## Problems to work on
[A] Under the Illinois Equal Pay Act announcement, how many additional Illinois workers will be protected from gender-based pay discrimination?
[B] From the Illinois Equal Pay Act announcement, transcribe the passage starting at "The new law requires" and ending at "to eliminate disparities.".

___ Selected extract

Governor gives women another reason to celebrate on Mother’s Day, signs Equal Pay bill into law
State Dept. of Labor statistics show women’s paychecks still lag behind men’s

CHICAGO – Surrounded by his wife and two daughters, legislators, and women’s advocates, Gov. Rod R. Blagojevich honored Mother’s Day by signing into law the Illinois Equal Pay Act.  The new law expands the federal Equal Pay Act of 1963 by covering more workers, providing better enforcement mechanisms, improving public awareness and helping employers eliminate pay disparities.

 

“Women in Illinois currently earn only about 70 cents for every dollar a man earns doing comparable work.  That is not only unfair – it is wrong,” Blagojevich said.  “From now on, if an employer pays men more than women for the same work – that will be against the law.  We’re going to make sure every worker and every business is fully aware of their rights and responsibilities under the law.”

 

An April 2003 report compiled by the Illinois Department of Labor and based on the most recent census data indicates that Illinois women are still earning less than men – only $.71 for every $1.00 earned by a man.  The disparity exists in every region of the state, and in every ethnic category.  (The complete report is available on the Illinois Department of Labor’s website at www.state.il.us/agency/idol).  Illinois’ pay gap is worse than the national average of $.73 paid to women for every $1.00 paid to men.

 

“Forty years ago the U.S. government promised the working women of America equal pay for equal work.  The federal act of 1963 was a good start – but progress has been slow,” Blagojevich said.  “Closing the earning gap is more than an issue of basic fairness, it makes good economic sense.  Women make up half our workforce – the more they bring home, the more Illinois families will have to spend on goods and services in their communities.”

 

The Equal Pay Act prohibits employers from paying a man more for doing the same or similar work as a woman, except if the wage difference is based on seniority, merit or another valid factor other than gender.

 

The new Illinois Equal Pay Act expands the scope of the original law to cover all public and private employers with four or more employees.  An additional 330,000 Illinois workers will enjoy protection from gender-based discrimination in pay.

 

In addition, the new law stiffens penalties for employers who violate the act.  If an employer is found guilty of pay discrimination, they will be required to make up the wage difference to the employee, pay legal costs, and may be subject to civil fines of up to $2,500 per violation.

 

The new law requires employers to post a notice in their workplace summarizing workers’ rights under the act.  The Department of Labor will conduct ongoing outreach and education and provide helpful information to employers, labor organizations, professional associations and the legislature regarding pay inequity and effective means to eliminate disparities.

 

“It’s such a great honor to mark my first Mother’s Day in office by signing into law a bill that its sponsors, Rep. Barbara Flynn Currie and Sen. Carol Ronen in the General Assembly have spent years fighting for,” the governor commented.  “And one that will give working women across Illinois the right to equal pay for equal work.”

______
___ Material supplied

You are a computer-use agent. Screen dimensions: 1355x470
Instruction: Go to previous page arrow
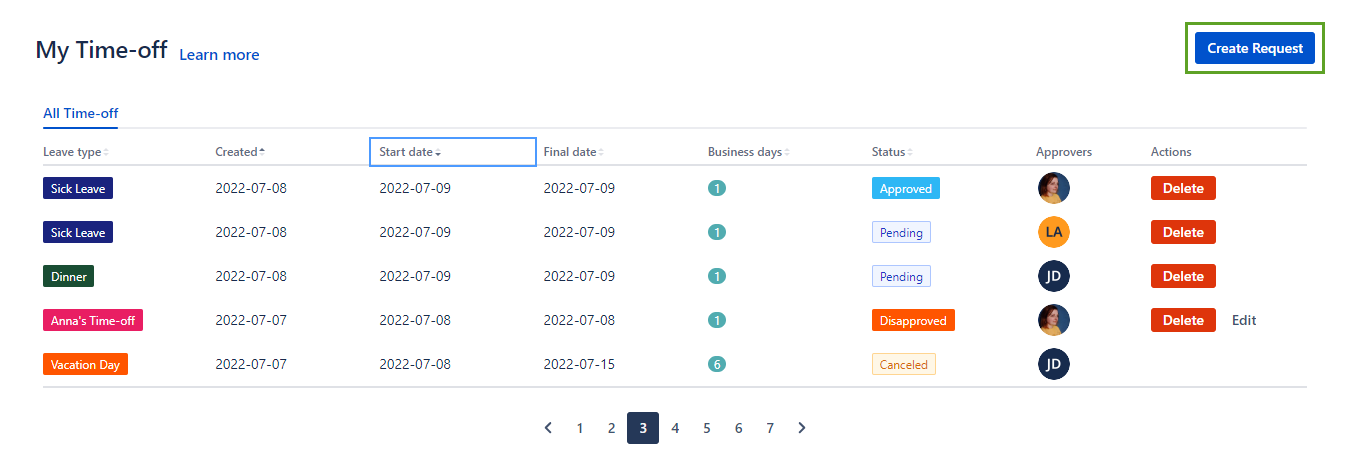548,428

______
___ Material supplied

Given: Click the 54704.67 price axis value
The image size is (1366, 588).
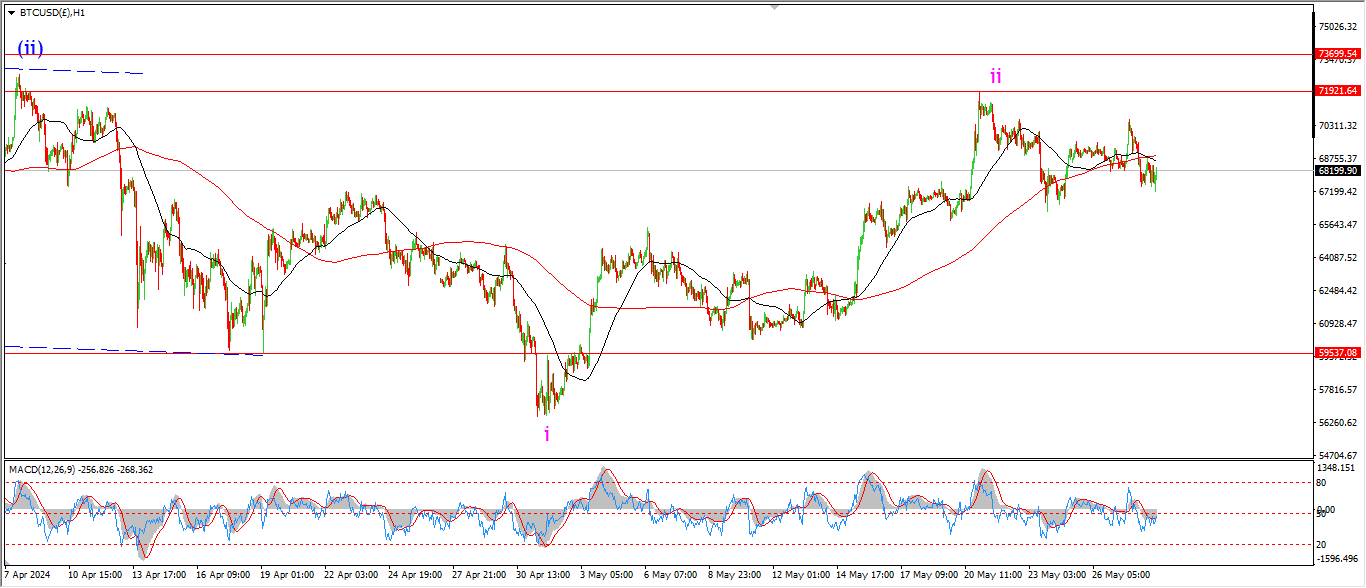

______
___ Material supplied

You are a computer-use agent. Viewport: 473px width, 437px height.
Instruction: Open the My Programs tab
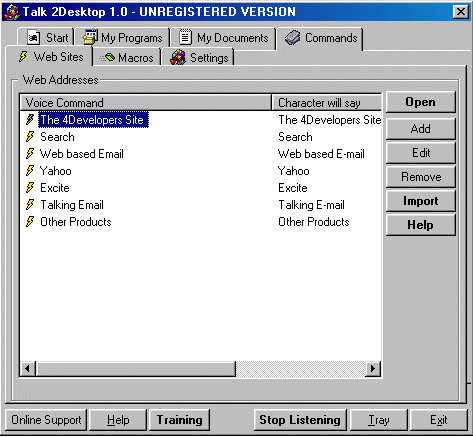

______

## Response list
[A] An additional 330,000 Illinois workers.

[B]
The new law requires employers to post a notice in their workplace summarizing workers’ rights under the act.  The Department of Labor will conduct ongoing outreach and education and provide helpful information to employers, labor organizations, professional associations and the legislature regarding pay inequity and effective means to eliminate disparities.